La sofferenza, che sembra dunque essere l’unica conseguenza a ogni azione dei personaggi, spinge la ragazza ad andare alla ricerca degli assassini di colui che per lei era ormai come un padre. Solo nel finale, consumata dal rancore, la protagonista capisce come lo sgomento da lei provato sia causato dalla mancata possibilità di poter perdonare Joel. Il perdono, inteso come rinuncia alla rivendicazione dei torti subiti, avrebbe non solo fatto sentire la ragazza in pace con sé stessa, ma sarebbe stato la soluzione alle atrocità, che l’umanità ha subito e allo stesso tempo compiuto, dovute in fondo ad un inevitabile ed imprevedibile caso da cui l’uomo non ha potuto difendersi minimamente, costretto alla sofferenza e alla convinzione di non poter più tornare alla serenità di un tempo, costretto a uccidere altri uomini, anche contro la propria volontà, per salvarsi.
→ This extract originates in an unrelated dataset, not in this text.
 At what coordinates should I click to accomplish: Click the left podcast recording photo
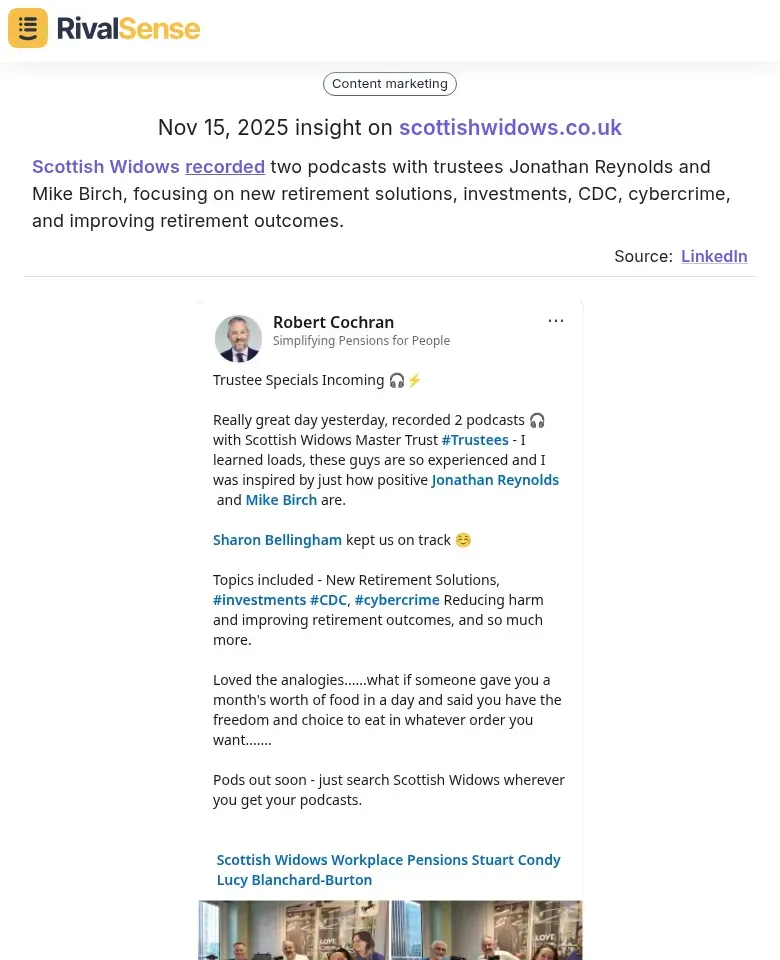293,930
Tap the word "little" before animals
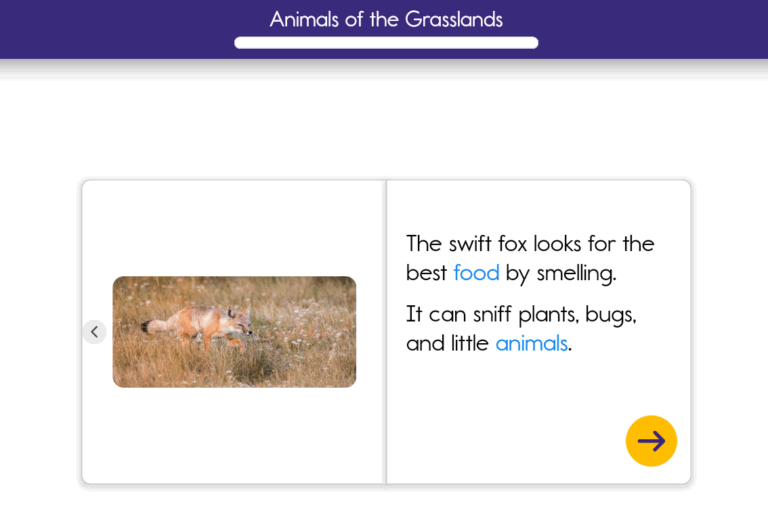 coord(470,343)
In conclusione, The Last of Us è una storia di persone e di scelte, né giuste né sbagliate, ma comprensibili, seppur atroci. Tragico è il fatto che nessuno si salvi dalla sofferenza, neanche chi è innocente. Nonostante ciò, sembra che si trovi una risposta per affrontare il dolore, che però non riuscirà mai a lavarlo via. Il perdono è, forse, in questo caso, salvezza dalla brutalità umana.